When Spider-Man first appeared in the early 1960s, teenagers in superhero comic books were usually relegated to the role of sidekick to the protagonist. The Spider-Man series broke ground by featuring Peter Parker, a high school student from Queens behind Spider-Man's secret identity and with whose "self-obsessions with rejection, inadequacy, and loneliness" young readers could relate. While Spider-Man had all the makings of a sidekick, unlike previous teen heroes such as Bucky and Robin, Spider-Man had no superhero mentor like Captain America and Batman; he thus had to learn for himself that "with great power there must also come great responsibility" - a line included in a text box in the final panel of the first Spider-Man story but later retroactively attributed to his guardian, his late Uncle Ben Parker.

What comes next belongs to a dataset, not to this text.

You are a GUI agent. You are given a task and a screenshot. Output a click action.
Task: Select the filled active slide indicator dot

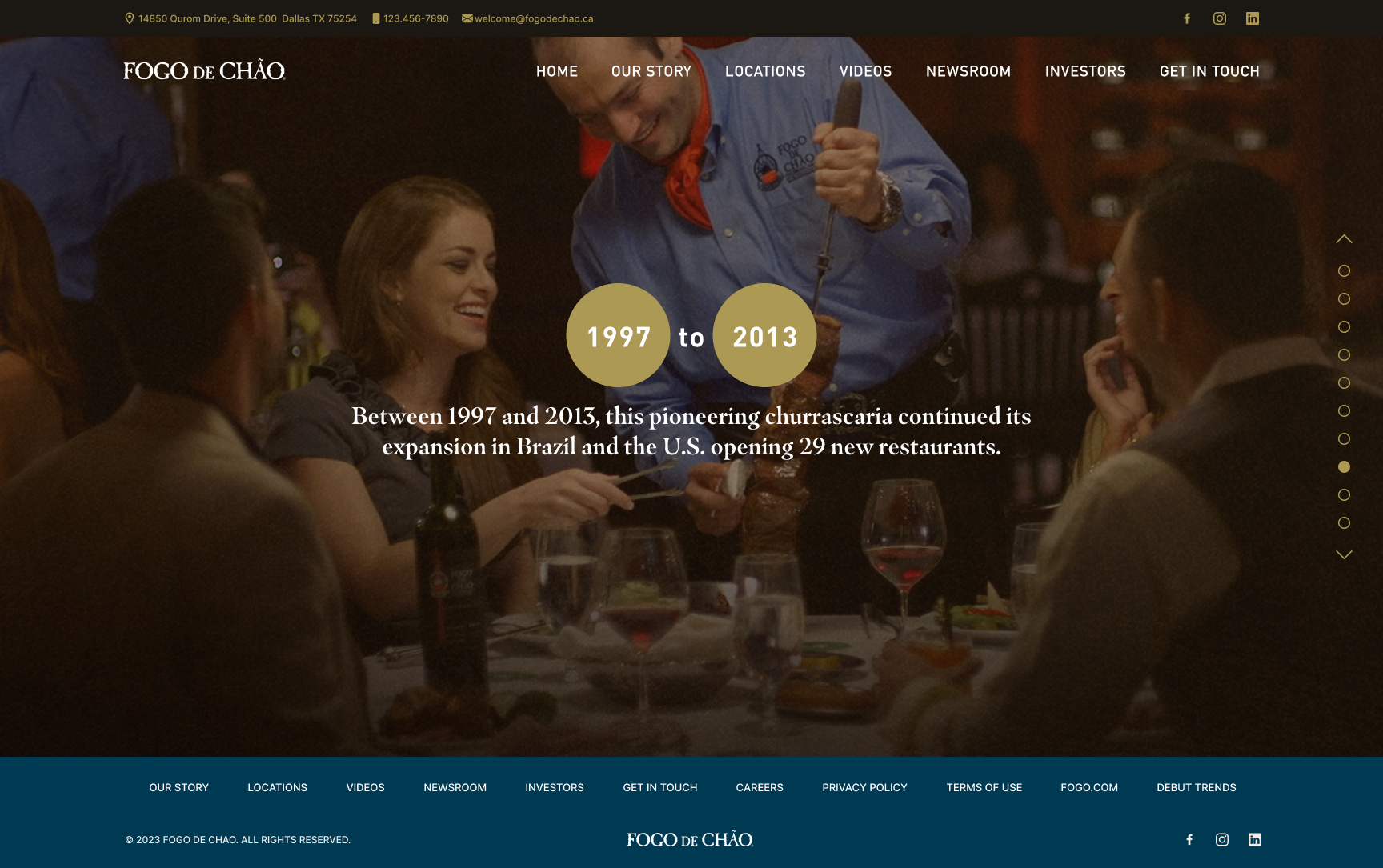(1344, 467)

Here is a clip of Stan Lee explaining how he came up with the idea for Spiderman:
Marvel has featured Spider-Man in several comic book series, the first and longest-lasting of which is "The Amazing Spider-Man". Over the years, the Peter Parker character developed from a shy, nerdy New York City high school student to troubled but outgoing college student, to married high school teacher to, in the late 2000s, a single freelance photographer. In the 2000s, he joins the Avengers. Spider-Man's nemesis Doctor Octopus also took on the identity for a story arc spanning 2012–2014, following a body swap plot in which Peter appears to die. Marvel has also published books featuring alternate versions of Spider-Man, including "Spider-Man 2099", which features the adventures of Miguel O'Hara, the Spider-Man of the future; "Ultimate Spider-Man", which features the adventures of a teenaged Peter Parker in an alternate universe; and "Ultimate Comics Spider-Man", which depicts the teenager Miles Morales, who takes up the mantle of Spider-Man after Ultimate Peter Parker's supposed death. Miles is later brought into the mainstream continuity, where he sometimes works alongside Peter.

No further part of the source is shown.